- **Work to do**
Copy the records below verbatim, line for line, and omit the pictures.

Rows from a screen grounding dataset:
▬▬▬
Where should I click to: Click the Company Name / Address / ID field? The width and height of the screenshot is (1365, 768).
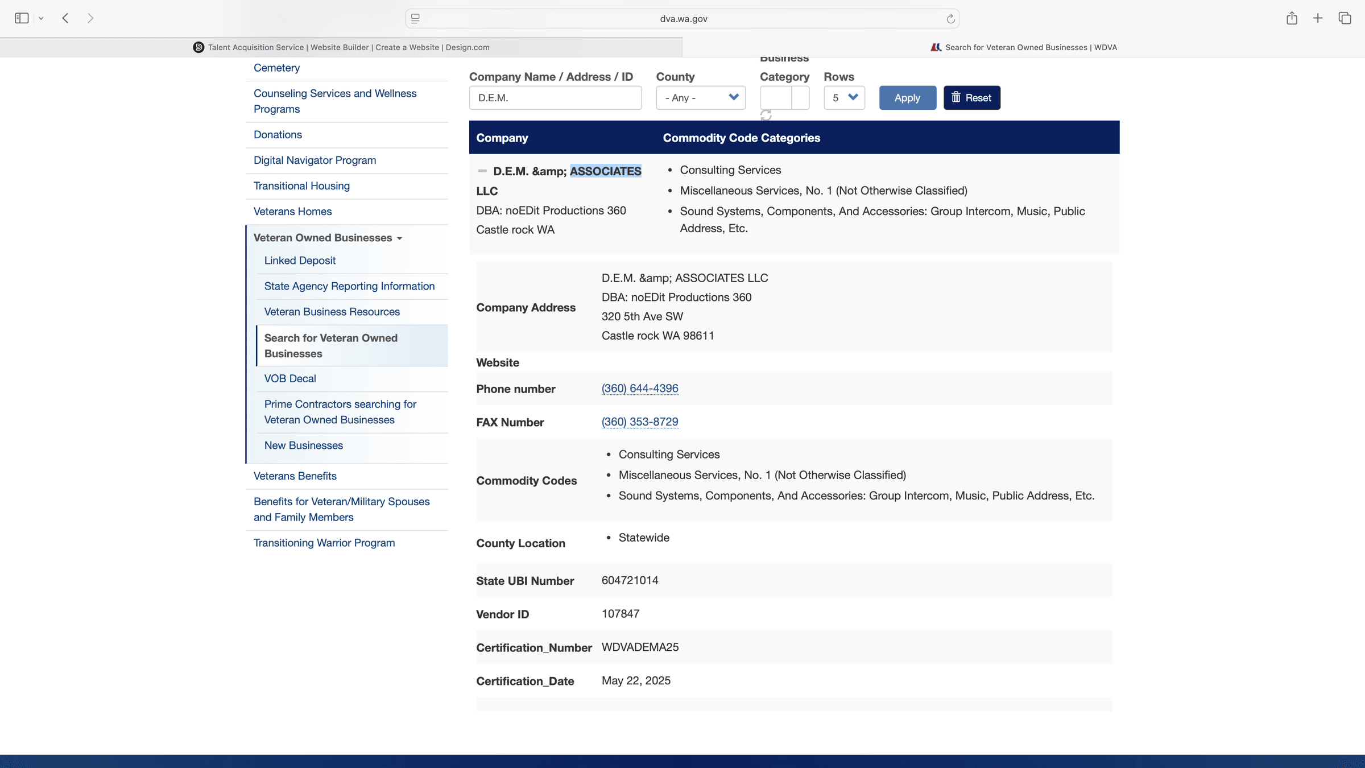[555, 98]
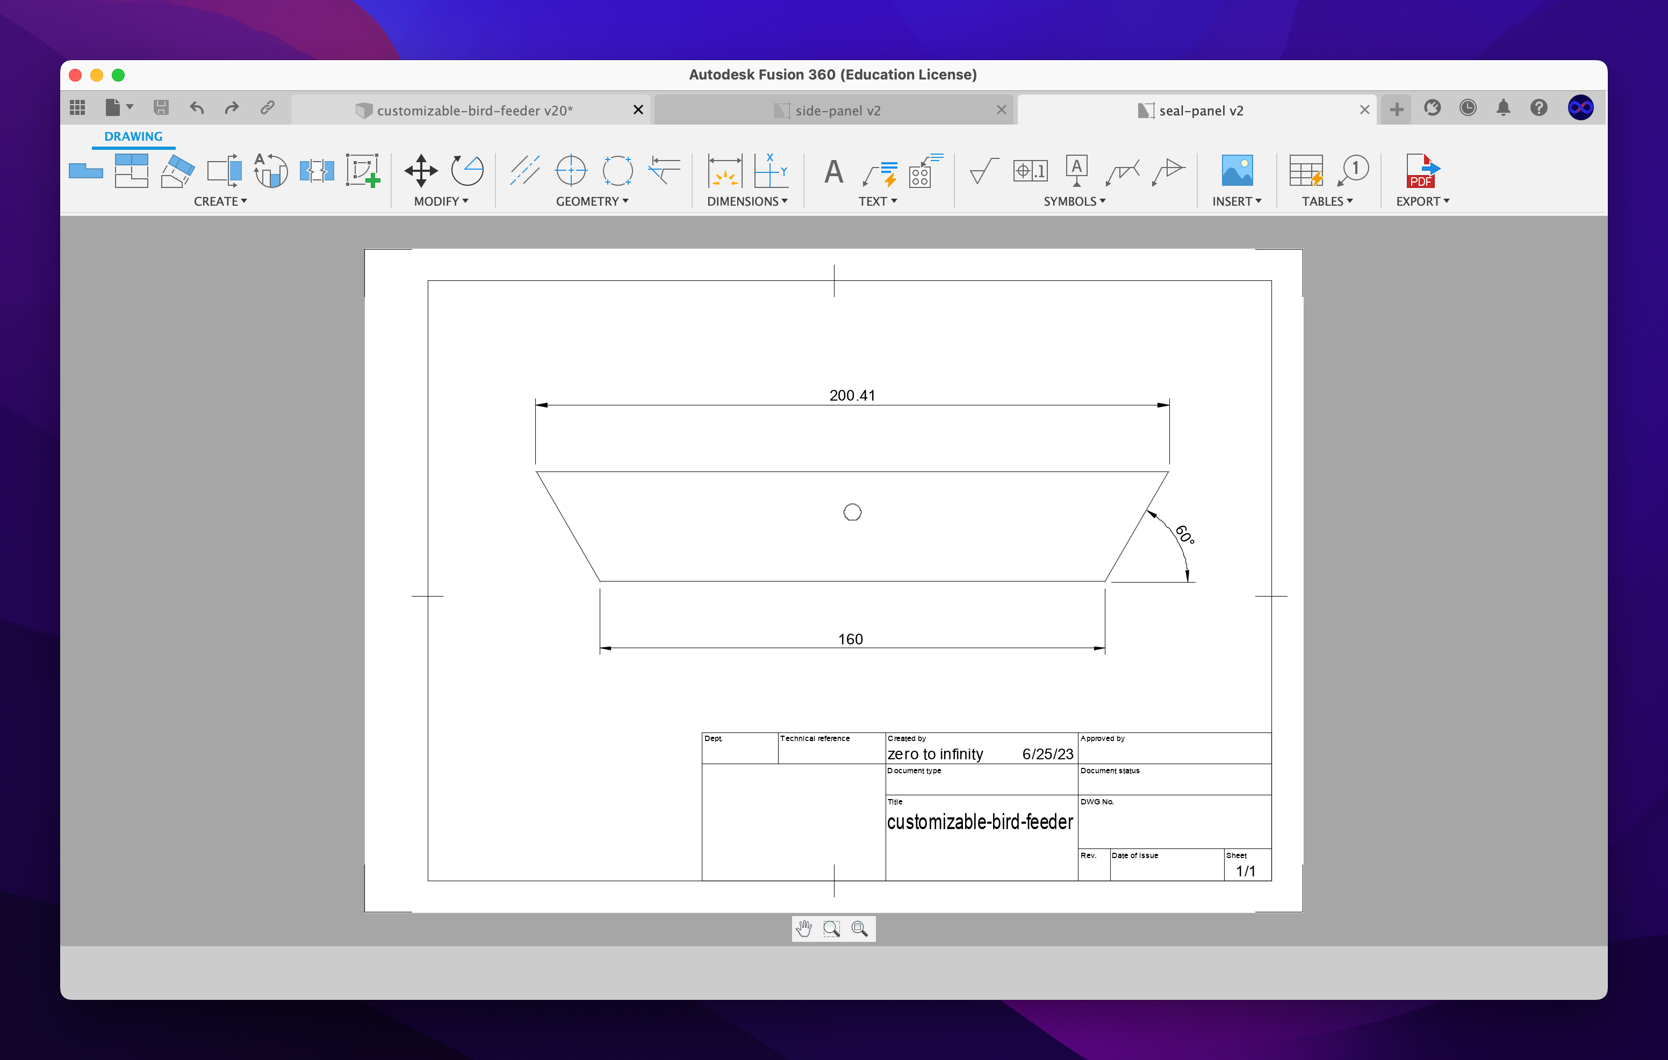
Task: Switch to customizable-bird-feeder v20 tab
Action: [x=474, y=111]
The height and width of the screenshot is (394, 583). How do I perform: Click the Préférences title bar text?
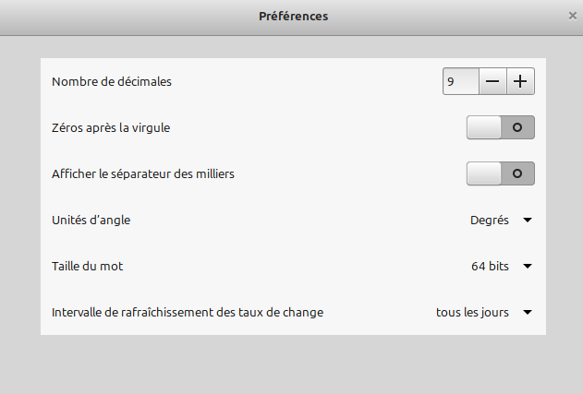(x=294, y=16)
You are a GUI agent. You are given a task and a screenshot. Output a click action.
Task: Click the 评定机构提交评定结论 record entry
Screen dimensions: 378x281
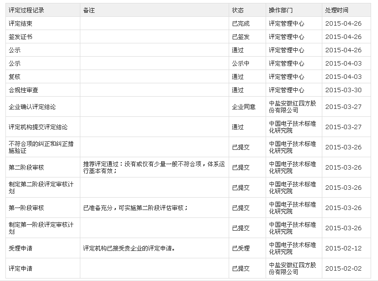38,127
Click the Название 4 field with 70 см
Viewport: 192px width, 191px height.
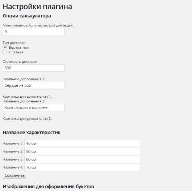83,167
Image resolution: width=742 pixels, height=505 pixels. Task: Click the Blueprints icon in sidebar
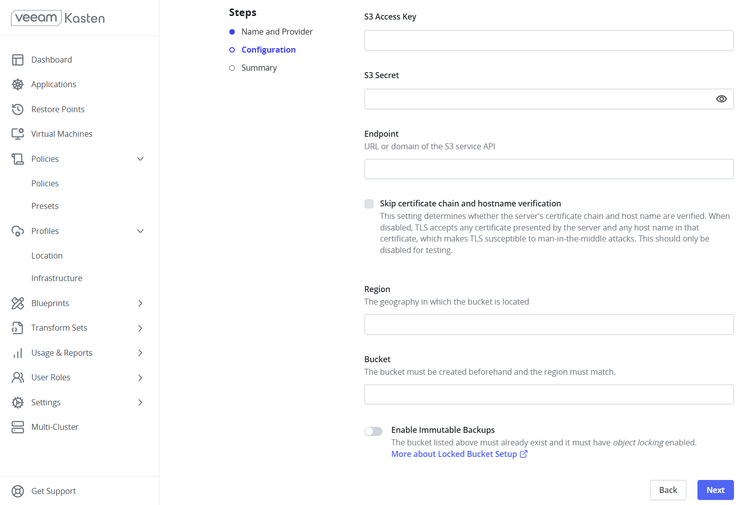pyautogui.click(x=18, y=303)
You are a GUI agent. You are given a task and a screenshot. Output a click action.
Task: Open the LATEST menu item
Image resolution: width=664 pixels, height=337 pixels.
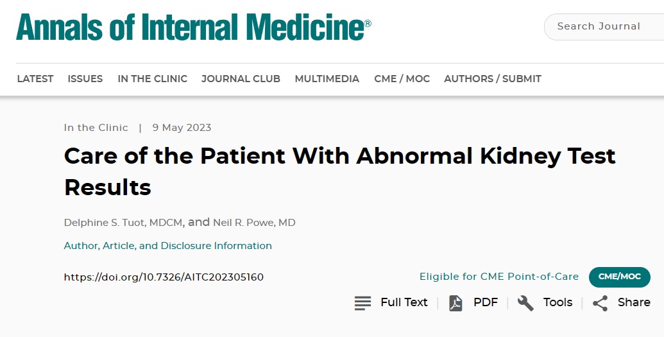coord(35,79)
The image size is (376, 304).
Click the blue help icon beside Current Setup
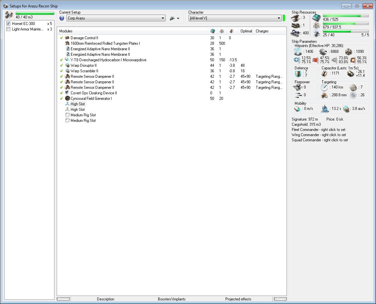coord(62,18)
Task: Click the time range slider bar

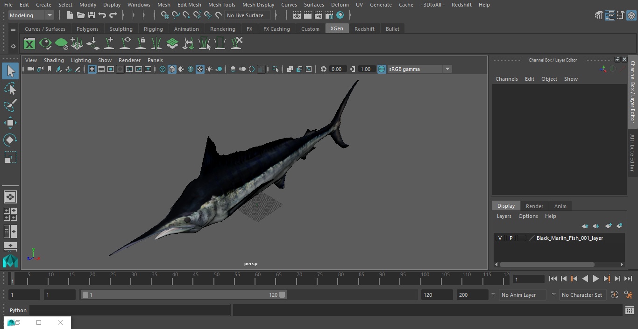Action: [183, 295]
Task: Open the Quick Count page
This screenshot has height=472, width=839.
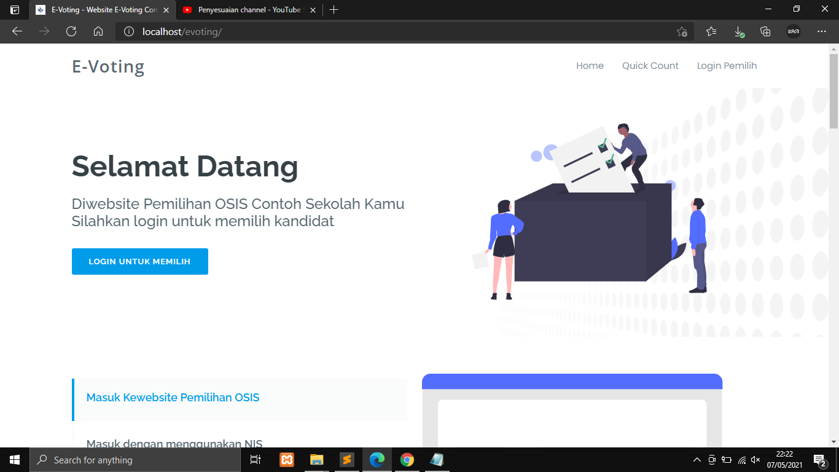Action: coord(650,66)
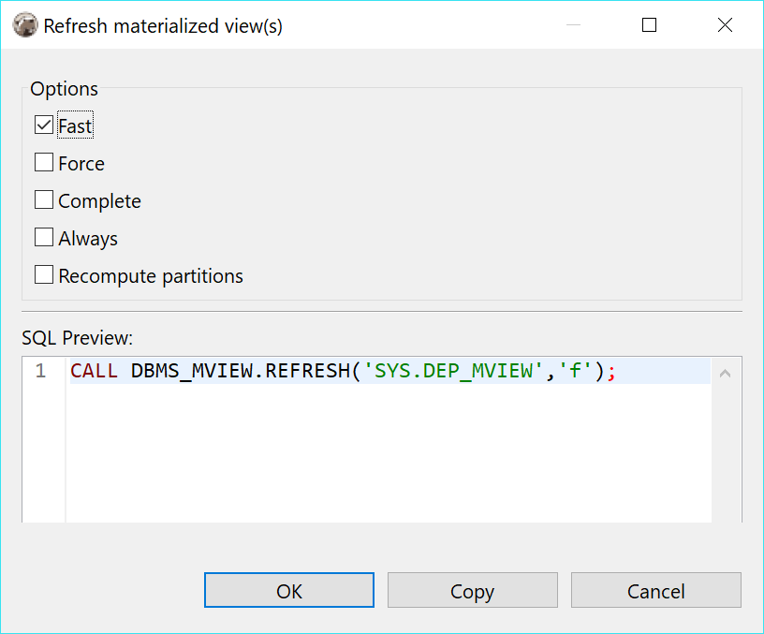Cancel the refresh dialog
The image size is (764, 634).
coord(655,590)
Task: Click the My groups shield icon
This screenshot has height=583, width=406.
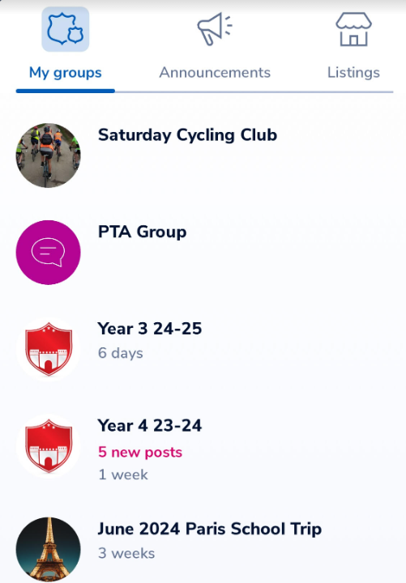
▬▬▬
- **Response to this task**
Where should I click to: Click the Company Name / Address / ID field? The width and height of the screenshot is (1365, 768).
[555, 98]
Task: Switch to customizable-bird-feeder v20 tab
Action: [x=474, y=111]
The height and width of the screenshot is (394, 583). How do I perform: Click the Préférences title bar text?
(x=294, y=16)
You are a GUI agent. You are given a task and a screenshot. Output a click action.
Task: Click the 评定机构提交评定结论 record entry
Screen dimensions: 378x281
38,127
Click the Название 4 field with 70 см
Viewport: 192px width, 191px height.
83,167
Image resolution: width=742 pixels, height=505 pixels. Task: Click the Blueprints icon in sidebar
pyautogui.click(x=18, y=303)
You are a GUI agent. You are given a task and a screenshot. Output a click action.
Task: Open the LATEST menu item
Image resolution: width=664 pixels, height=337 pixels.
coord(35,79)
The image size is (376, 304).
Click the blue help icon beside Current Setup
coord(62,18)
Task: Click the time range slider bar

Action: [183, 295]
Task: Open the Quick Count page
This screenshot has height=472, width=839.
Action: coord(650,66)
Cancel the refresh dialog
The image size is (764, 634).
coord(655,590)
Task: Click the My groups shield icon
This screenshot has height=583, width=406.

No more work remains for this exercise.